В последнее время власть любезно предоставляет гражданам возможность приписывать ей любые, самые противоположные намерения. Освобождение по УДО Варвары Карауловой, перевод с домашнего ареста на подписку о невыезде Кирилла Серебренникова — чем не оттепель? А поскольку оттепели хочется, то многие ее с удовольствием и констатируют, делая на этом основании выводы о том, что происходит в головах высшего начальства. А хотите подтверждения закручивания гаек — да, пожалуйста. Новые автозаки и прочая техника для разгона митингующих, аресты бывших министров, да еще и законы Клишаса — ими, кстати, можно не только доказывать, что власть ни перед чем не остановится. Можно посмеяться, еще раз убедиться в собственном интеллектуальном и моральном превосходстве — действительно, это же надо придумать такую дурь!
За этой разнонаправленностью может стоять хаос на самом верху: разные группы, те самые «башни», лоббируют разные решения, а Путин последовательно поддается то одним, то другим. Это в принципе возможно, но предполагает, что в окружении президента остались люди, имеющие свою позицию и осмеливающиеся ее отстаивать. Не бороться друг с другом за сокращающиеся ресурсы — это явно не возбраняется, можно даже сажать конкурентов. А именно иметь свою точку зрения относительно того, куда должна двигаться страна.
Но в Кремле уже много раз демонстрировали, что главное — личная преданность, а вовсе не деловые качества. Один Беглов, врио губернатора Петербурга, прославившийся спасением старушек из огня под камерами и уборкой снега, чего стоит. Люди с чем-то, хоть как-то напоминающим позицию, из власти вымываются. Поэтому более вероятным представляется, что нет в ближнем кругу никаких конкурирующих направлений, а есть единая команда, объединенная общей целью — сохранением власти. И общим страхом: страхом ее потерять. Иногда им кажется, что для сохранения власти надо зажимать, и зажимают. Иногда отпускать — почему же нет? Но делают это одни и те же люди.
Трудно сказать, осознают ли власти глубину пропасти, которая разделяет ее и российское общество, но то, что эта пропасть есть, ее представители наверняка чувствуют. Закон, запрещающий не уважать власть в неприличной форме, свидетельствует о том, что начальство понимает, как к нему относится не какая-нибудь «пятая колонна», а значительная часть населения. А также отдает себе отчет в своей неспособности как-то переломить это отношение. Закон — акт отчаяния, неэффективный, как и все, что делается с перепугу. Можно было бы сказать, что стыдно за такое государство, но стыдно уже так давно, что и говорить об этом нечего.
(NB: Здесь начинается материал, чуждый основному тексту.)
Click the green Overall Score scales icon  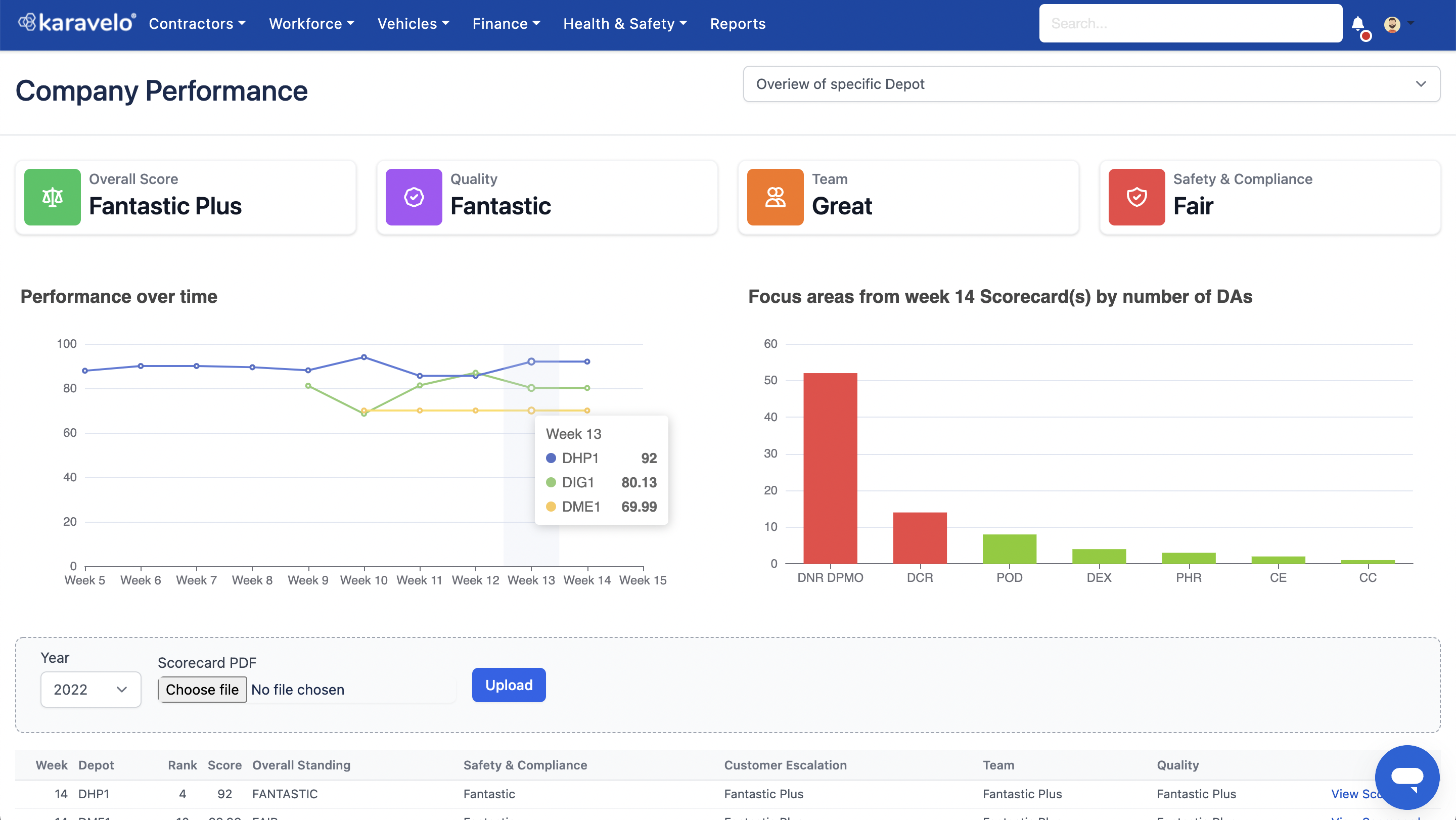pyautogui.click(x=53, y=197)

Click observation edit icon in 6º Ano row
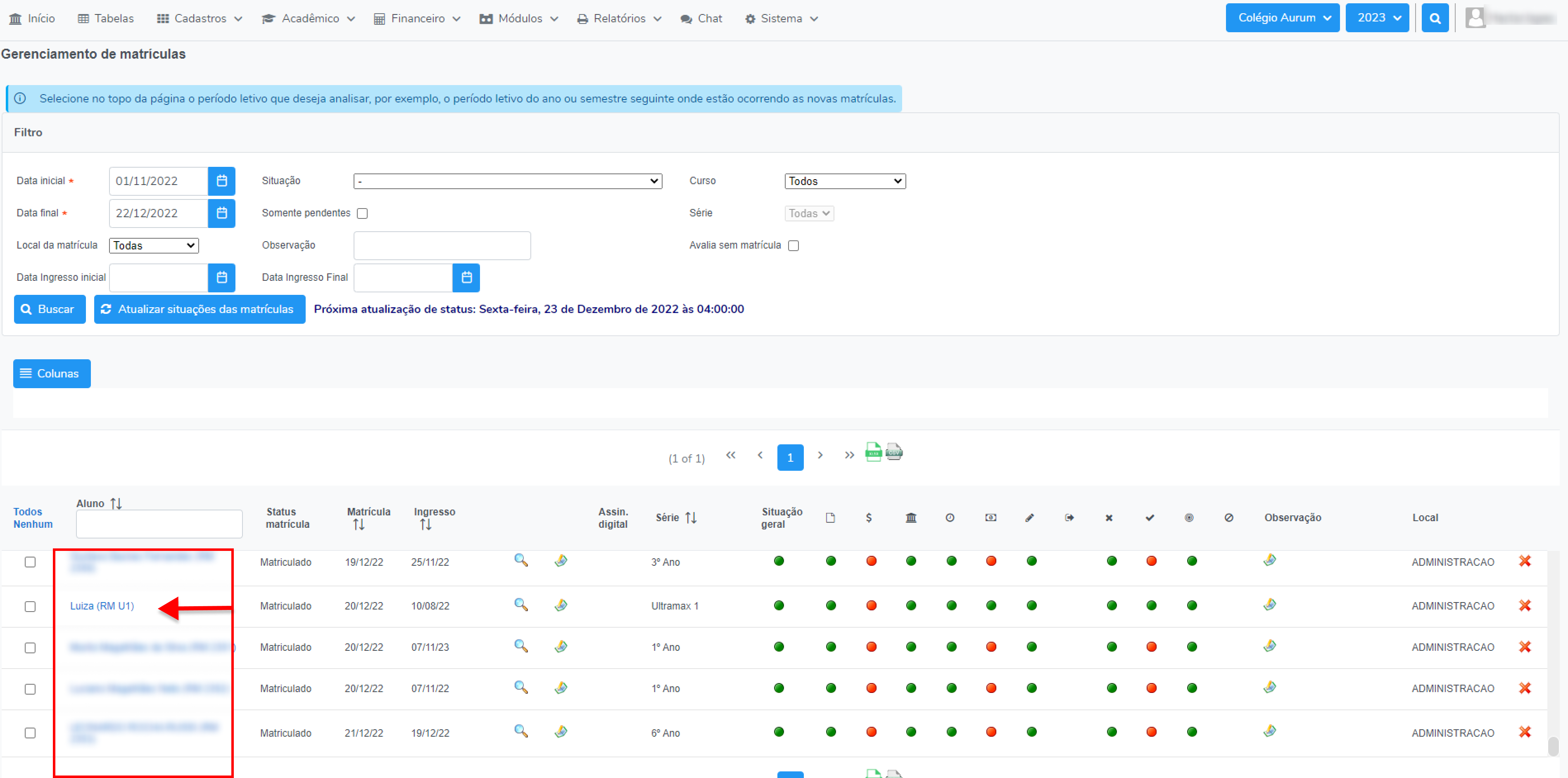(1269, 731)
Характерна в этой связи реакция властей на данные о возросшей популярности Сталина. Официальная пропаганда уже давно поднимает его на щит. Казалось бы, радоваться надо, добились. Но комментарии прокремлевских агентств и экспертов очень осторожны: люди, мол, примиряются со своей историей, это, мол, не про Сталина вовсе, а про то, что мы великая страна и т.д. Власть понимает, что это запрос на репрессии не против их оппонентов, не против читателей «Новой газеты», например, а против нее самой.
Власть не может не видеть, что все валится из рук. ВВП не растет, сколько ни меняй статистиков. От космических успехов остается лишь космических масштабов демагогия Рогозина. «Прошу отнестись с пониманием», — сказал президент, объявляя о росте пенсионного возраста. Все поняли, но не так, как он хотел. Да и агрессивная внешняя политика не приносит уже тех дивидендов, что раньше: люди перестали получать мазохистское удовлетворение, что живут в осажденной крепости. И, похоже, у руководителей страны нет никакого плана по улучшению ситуации — ни публичного, ни секретного.
Итогом становится хаос. Они принимают решения о защите себя от нас: о новой технике для Росгвардии, о новых полномочиях для нее же, об изоляции нас от информации, а страны — от мира. Иногда они отступают, как в случаях последних смягчений, но это не курс на либерализацию, а лишь одно из проявлений охватившей начальство паники — они боятся протестов.
Собственно, страшны для них именно массовые протесты и, как ни странно, выборы.
Многие граждане осознали, что накопившееся раздражение против властей лучше выражать не игнорированием выборов, а участием в них. В условиях, когда ресурс фальсификаций в целом по стране ограничен, подданные проявляют черную неблагодарность и (по крайней мере, в городах) контролируют процедуру голосования и подсчет голосов. Это становится проблемой, к решению которой система не готова.
Говорят, у нас снизилась смертность. Никто не хочет умирать, не посмотрев, чем это все закончится.